* What you will do:
[1] Retype the section of the Groner interview that starts with "William Groner: In" and runs through "of your case?".
[2] In one to three sentences, explain why Groner's firm ended up filing 10,000 individual lawsuits instead of one class action, according to the Groner interview.
[3] Give what follows the last answer in the Groner interview, continuing the conversation from that point.

* Passage to read:
-*-*-

Pipe Dream Zoom-chatted with attorney William Groner, ’77, who graduated from Binghamton University with a bachelor’s degree in psychology. The alumnus speaker is founder and chief executive officer of Settlement Services Arbitration and Mediation (SSAM) Alternative Dispute Resolution, a dispute resolution firm. Groner spent nearly a decade representing over 10,000 ground zero responders who were exposed to toxins after 9/11 and were not given proper respiratory protection. This case is seen as the most complex mass tort in U.S. history, resulting in a settlement of $816 million, and Groner wrote a book on it called “9/12: The Epic Battleground of the Ground Zero Responders.” This interview has been edited for length and clarity.
Pipe Dream: What can you tell me about your talk?
William Groner: In my TEDx talk, I talk about nine years after 2001, when we finally had a proposed settlement. The judge held a fairness hearing, [where] he wanted to hear from my clients. You have to watch the TEDx talk to see the energy of it, but, what happened during that, when I heard one of my clients talk, humbled me. It made me proud and honored to have represented the responders because what she showed me was her selflessness and her sacrifice for community. In other words, they had to cleanup this site. They had to get Wall Street back up and running. We had to show the world that we had resilience from an al-Qaeda attack. She and the 10,000 others sacrificed their health for the sake of something bigger. They thought about we, as a society, instead of me, as a person.
PD: So, going back to your lawsuit, what was the general timeline of your case?
WG: We had a very prominent law firm in White Plains, New York. We had never done a mass tort or a class action [lawsuit], and we got a phone call from a detective who had leukemia. He was on the pile, that’s what it’s called — “the pile.” Then, his partner called and had injuries. Then, the local press did an article about the fact that some of these people were sick and that we were representing them. Then, the phones just started ringing and ringing. What started from one case went to two cases, became 100 cases, became 1,000 cases, became 10,000 cases. The judge decided everyone’s exposure and injuries were different, so we couldn’t lump them together and call it a class action [lawsuit]. [The judge] denied our request and said that we had to file individual lawsuits. So, we actually filed 10,000 individual lawsuits that were all lumped together in front of the judge.

-*-*-

* Supplied records:
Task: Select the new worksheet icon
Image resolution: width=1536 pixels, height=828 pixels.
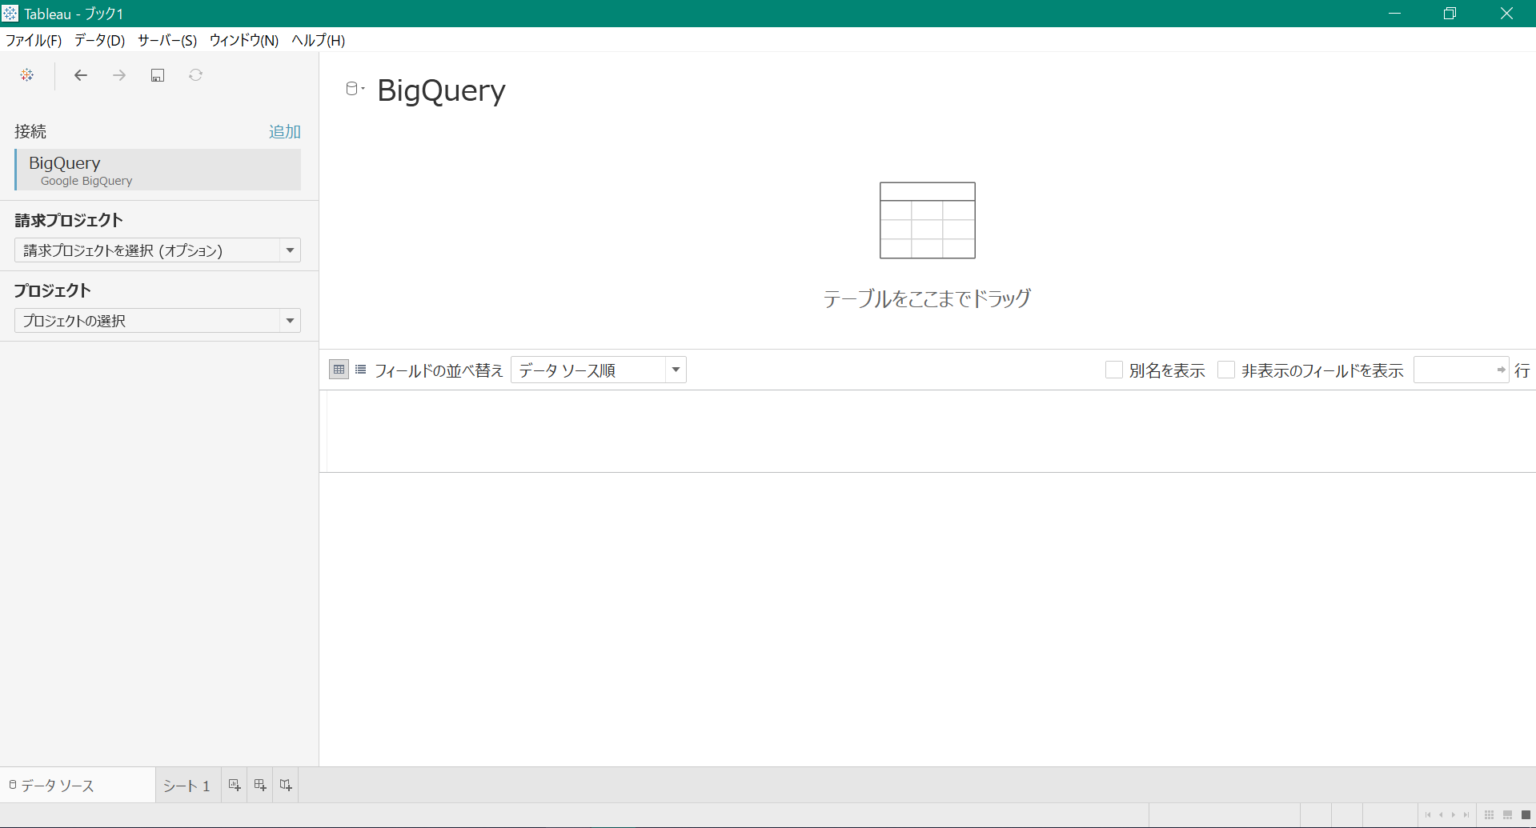Action: [233, 785]
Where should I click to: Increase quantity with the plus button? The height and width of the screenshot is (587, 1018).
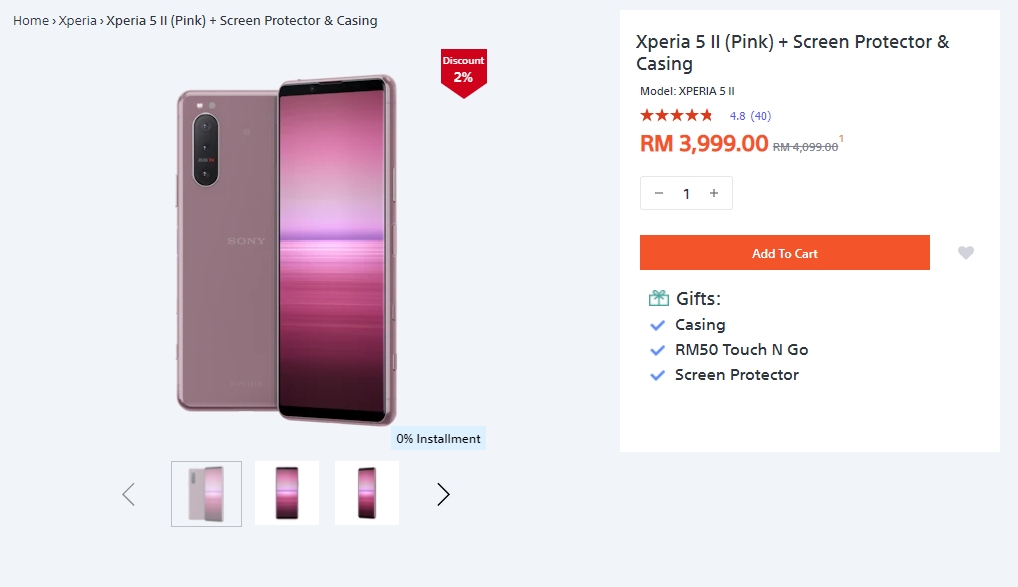pyautogui.click(x=714, y=193)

-*-*-

* Answer section:
[1]
William Groner: In my TEDx talk, I talk about nine years after 2001, when we finally had a proposed settlement. The judge held a fairness hearing, [where] he wanted to hear from my clients. You have to watch the TEDx talk to see the energy of it, but, what happened during that, when I heard one of my clients talk, humbled me. It made me proud and honored to have represented the responders because what she showed me was her selflessness and her sacrifice for community. In other words, they had to cleanup this site. They had to get Wall Street back up and running. We had to show the world that we had resilience from an al-Qaeda attack. She and the 10,000 others sacrificed their health for the sake of something bigger. They thought about we, as a society, instead of me, as a person.
PD: So, going back to your lawsuit, what was the general timeline of your case?

[2] The judge decided that each responder's exposure and injuries were different, so the cases could not be grouped together as a class action. He denied the firm's request and required individual lawsuits, which were then all brought together before him.

[3]
PD: When was this in relation to 9/11?
WG: 2003 was when we got that first phone call. What had happened after 2001 was that people had started having complaints, [such as] an unrelenting cough. No one had any idea if this was from the ground zero dust. It was suspected, but we didn’t know … With ground zero, you had over 100 to 200 toxins and contaminants. It was an unknown medical mystery … The medicine on this issue grew over time. We became the leading information center in the world for the symptoms and diseases because we were the only ones that had so many clients … The doctors and hospitals couldn’t accumulate the data because all of these clients, all of these people, all of the responders went to different doctors and hospitals.
PD: That is a big project.
WG: There’s a reason why I have a deal with Sony Pictures to develop this into a TV series. It’s because there’s so many fascinating aspects about the dust, the lawsuit, which is called the most complex mass tort in history, the environmental catastrophe — perhaps the worst environmental catastrophe on U.S. soil in history — medicine that has never seen these injuries before and how the politicians and the press were involved over 10 years.
PD: What do you hope will be the legacy of your talk?
WG: I’m really interested in turning the legacy of 9/12 into one about the heroism and sacrifice of the responders. So, I reached out to [BU President] Harvey [Stenger] and I said, “I want to create a social studies curriculum for education about heroism and sacrifice.” He set me up with S.G. Grant [a professor in the Department of Teaching, Learning and Educational Leadership] … This is just awesome. I’m an energy guy, and this is just different energies colliding and going forward … I want the future generation to be thinking not about me, but about we.